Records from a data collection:
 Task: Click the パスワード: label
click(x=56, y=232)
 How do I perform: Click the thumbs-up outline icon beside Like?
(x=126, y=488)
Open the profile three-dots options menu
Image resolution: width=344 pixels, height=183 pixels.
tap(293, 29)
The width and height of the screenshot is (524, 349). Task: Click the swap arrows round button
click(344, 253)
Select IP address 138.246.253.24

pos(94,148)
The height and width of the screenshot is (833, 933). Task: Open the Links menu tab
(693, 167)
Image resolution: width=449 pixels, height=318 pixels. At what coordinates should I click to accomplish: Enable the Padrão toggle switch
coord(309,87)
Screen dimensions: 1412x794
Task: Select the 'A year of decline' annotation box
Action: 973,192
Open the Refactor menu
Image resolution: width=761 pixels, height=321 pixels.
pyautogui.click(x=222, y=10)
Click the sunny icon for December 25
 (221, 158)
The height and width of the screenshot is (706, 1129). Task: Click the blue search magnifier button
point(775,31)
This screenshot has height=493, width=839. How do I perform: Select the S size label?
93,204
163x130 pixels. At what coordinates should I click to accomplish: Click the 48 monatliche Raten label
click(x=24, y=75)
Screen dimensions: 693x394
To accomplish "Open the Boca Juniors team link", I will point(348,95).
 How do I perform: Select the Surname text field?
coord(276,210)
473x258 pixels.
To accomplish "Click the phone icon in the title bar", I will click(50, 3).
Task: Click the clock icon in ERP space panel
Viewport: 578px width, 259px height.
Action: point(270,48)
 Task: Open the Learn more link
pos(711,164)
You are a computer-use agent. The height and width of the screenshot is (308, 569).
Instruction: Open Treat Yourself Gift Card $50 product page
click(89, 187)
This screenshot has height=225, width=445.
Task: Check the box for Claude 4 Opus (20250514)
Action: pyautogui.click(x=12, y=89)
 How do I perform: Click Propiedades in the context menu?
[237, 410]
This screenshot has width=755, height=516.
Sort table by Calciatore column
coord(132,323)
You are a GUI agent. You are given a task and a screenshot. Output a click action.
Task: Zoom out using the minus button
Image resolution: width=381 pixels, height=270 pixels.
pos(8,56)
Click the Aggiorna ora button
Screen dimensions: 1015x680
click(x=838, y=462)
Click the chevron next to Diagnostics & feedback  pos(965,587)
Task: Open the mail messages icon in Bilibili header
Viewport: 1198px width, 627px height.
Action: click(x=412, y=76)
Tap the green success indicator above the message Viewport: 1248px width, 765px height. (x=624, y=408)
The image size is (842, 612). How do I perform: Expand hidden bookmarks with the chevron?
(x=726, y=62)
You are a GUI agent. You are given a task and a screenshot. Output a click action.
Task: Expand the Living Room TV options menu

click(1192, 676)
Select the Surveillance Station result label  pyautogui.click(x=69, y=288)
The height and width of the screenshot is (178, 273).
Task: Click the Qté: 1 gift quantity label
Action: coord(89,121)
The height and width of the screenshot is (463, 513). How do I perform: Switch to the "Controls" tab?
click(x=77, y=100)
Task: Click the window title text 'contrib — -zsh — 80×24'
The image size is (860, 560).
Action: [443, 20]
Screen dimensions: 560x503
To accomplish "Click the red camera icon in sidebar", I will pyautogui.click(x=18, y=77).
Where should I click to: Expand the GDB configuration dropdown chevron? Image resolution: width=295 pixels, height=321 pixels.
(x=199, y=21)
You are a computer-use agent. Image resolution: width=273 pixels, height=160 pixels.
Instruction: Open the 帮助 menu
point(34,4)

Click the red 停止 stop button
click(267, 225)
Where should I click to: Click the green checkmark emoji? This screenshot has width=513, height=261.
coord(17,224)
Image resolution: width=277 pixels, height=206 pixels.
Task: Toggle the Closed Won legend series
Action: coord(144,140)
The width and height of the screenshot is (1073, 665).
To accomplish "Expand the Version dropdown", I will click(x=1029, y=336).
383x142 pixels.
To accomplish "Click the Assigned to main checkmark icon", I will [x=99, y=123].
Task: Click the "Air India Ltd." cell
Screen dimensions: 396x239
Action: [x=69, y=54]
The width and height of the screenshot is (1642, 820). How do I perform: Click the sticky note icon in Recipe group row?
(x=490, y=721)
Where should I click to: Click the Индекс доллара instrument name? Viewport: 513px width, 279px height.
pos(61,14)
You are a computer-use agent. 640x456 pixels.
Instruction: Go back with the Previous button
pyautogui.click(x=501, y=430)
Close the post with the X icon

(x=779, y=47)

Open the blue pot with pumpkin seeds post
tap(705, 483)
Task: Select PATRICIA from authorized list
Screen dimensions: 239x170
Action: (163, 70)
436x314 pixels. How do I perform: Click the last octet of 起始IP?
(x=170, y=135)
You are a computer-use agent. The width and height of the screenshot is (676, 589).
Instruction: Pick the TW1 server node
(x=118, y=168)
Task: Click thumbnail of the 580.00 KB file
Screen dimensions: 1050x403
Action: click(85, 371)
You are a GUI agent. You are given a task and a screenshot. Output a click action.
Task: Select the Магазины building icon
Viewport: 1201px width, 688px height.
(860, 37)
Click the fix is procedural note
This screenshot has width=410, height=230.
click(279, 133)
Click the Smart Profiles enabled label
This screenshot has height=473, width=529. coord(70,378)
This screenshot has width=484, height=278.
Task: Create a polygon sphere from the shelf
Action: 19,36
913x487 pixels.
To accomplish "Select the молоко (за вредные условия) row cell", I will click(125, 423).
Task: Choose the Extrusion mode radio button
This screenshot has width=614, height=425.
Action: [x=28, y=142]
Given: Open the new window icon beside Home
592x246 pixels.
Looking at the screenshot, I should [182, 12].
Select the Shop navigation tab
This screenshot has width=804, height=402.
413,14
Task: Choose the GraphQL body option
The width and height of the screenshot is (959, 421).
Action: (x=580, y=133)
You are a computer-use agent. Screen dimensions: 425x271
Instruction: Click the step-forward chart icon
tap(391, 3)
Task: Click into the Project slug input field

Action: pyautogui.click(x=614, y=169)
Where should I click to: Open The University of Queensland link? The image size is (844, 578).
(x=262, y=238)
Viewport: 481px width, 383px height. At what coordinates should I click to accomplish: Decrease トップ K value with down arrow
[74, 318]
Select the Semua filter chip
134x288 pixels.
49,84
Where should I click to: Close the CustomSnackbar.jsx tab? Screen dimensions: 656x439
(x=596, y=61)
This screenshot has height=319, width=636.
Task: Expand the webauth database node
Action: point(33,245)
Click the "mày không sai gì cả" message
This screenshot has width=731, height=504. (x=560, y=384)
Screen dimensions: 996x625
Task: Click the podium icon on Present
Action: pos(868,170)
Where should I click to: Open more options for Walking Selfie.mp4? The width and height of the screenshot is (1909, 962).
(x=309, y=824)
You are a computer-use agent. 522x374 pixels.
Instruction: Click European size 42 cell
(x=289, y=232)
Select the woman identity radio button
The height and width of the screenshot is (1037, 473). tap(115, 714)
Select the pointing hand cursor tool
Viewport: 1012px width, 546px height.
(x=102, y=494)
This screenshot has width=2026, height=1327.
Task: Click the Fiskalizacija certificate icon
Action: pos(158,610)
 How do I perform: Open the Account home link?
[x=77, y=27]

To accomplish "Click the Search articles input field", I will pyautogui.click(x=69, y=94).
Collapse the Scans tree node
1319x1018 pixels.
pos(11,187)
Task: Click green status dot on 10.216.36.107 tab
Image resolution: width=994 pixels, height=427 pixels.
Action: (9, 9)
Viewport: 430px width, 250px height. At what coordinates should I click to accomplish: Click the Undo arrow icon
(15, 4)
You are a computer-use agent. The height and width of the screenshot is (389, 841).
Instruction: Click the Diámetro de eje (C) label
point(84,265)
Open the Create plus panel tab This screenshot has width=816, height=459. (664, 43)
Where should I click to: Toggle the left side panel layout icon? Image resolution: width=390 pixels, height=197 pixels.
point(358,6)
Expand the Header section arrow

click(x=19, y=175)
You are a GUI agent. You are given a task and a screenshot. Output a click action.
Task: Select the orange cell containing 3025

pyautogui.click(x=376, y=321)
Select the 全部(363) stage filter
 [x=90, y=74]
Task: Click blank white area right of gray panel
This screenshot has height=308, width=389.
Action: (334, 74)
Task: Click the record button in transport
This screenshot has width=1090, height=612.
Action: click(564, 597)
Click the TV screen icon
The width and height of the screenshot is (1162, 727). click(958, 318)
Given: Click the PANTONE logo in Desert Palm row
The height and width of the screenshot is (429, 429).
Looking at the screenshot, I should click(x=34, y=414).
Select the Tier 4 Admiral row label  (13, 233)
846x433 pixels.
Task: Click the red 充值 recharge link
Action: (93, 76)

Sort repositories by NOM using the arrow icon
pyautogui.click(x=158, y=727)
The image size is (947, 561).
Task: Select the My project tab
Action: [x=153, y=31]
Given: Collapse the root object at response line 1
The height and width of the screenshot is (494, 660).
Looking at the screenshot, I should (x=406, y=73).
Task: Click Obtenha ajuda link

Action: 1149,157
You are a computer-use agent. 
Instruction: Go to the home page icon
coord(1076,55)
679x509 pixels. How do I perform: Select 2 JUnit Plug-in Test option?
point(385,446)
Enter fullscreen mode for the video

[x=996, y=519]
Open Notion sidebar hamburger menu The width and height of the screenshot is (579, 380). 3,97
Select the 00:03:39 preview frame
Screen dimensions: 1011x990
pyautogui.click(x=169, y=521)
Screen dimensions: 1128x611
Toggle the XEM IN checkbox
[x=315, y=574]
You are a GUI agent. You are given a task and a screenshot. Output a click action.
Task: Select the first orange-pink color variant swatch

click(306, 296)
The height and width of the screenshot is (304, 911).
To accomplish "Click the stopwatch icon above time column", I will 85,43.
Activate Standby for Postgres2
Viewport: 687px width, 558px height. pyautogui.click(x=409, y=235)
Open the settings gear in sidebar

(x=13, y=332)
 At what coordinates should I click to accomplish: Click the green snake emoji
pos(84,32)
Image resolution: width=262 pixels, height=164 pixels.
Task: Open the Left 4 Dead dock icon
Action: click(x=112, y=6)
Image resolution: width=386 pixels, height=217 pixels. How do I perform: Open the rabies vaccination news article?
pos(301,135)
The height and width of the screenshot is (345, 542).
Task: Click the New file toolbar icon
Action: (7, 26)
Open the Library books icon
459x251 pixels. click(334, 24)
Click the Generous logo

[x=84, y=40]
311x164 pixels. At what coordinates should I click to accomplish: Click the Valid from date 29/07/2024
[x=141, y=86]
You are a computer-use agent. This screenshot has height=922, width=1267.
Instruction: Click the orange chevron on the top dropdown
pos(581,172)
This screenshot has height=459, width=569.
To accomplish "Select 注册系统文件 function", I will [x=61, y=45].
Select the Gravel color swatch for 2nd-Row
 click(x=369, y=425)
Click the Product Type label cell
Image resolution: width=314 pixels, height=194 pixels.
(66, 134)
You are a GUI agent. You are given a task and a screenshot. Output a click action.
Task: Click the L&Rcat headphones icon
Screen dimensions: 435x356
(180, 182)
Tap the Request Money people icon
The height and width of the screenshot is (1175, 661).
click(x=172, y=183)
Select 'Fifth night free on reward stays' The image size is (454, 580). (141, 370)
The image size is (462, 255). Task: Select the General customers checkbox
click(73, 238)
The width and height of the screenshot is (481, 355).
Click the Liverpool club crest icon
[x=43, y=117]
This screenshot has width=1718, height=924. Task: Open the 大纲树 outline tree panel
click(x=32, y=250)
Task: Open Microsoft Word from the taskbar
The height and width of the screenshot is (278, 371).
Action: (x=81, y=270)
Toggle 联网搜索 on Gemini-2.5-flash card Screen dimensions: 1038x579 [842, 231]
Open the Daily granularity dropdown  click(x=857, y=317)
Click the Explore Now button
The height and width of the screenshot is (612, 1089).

* _WHAT THIS TASK INVOLVES_:
The lines to copy run from the one containing "The image size is (462, 255)." through the last line above. Copy them exactly and include nothing else.

* _SOLUTION TO THE PROBLEM_:
The image size is (462, 255). Task: Select the General customers checkbox
click(73, 238)
The width and height of the screenshot is (481, 355).
Click the Liverpool club crest icon
[x=43, y=117]
This screenshot has width=1718, height=924. Task: Open the 大纲树 outline tree panel
click(x=32, y=250)
Task: Open Microsoft Word from the taskbar
The height and width of the screenshot is (278, 371).
Action: (x=81, y=270)
Toggle 联网搜索 on Gemini-2.5-flash card Screen dimensions: 1038x579 [842, 231]
Open the Daily granularity dropdown  click(x=857, y=317)
Click the Explore Now button
The height and width of the screenshot is (612, 1089).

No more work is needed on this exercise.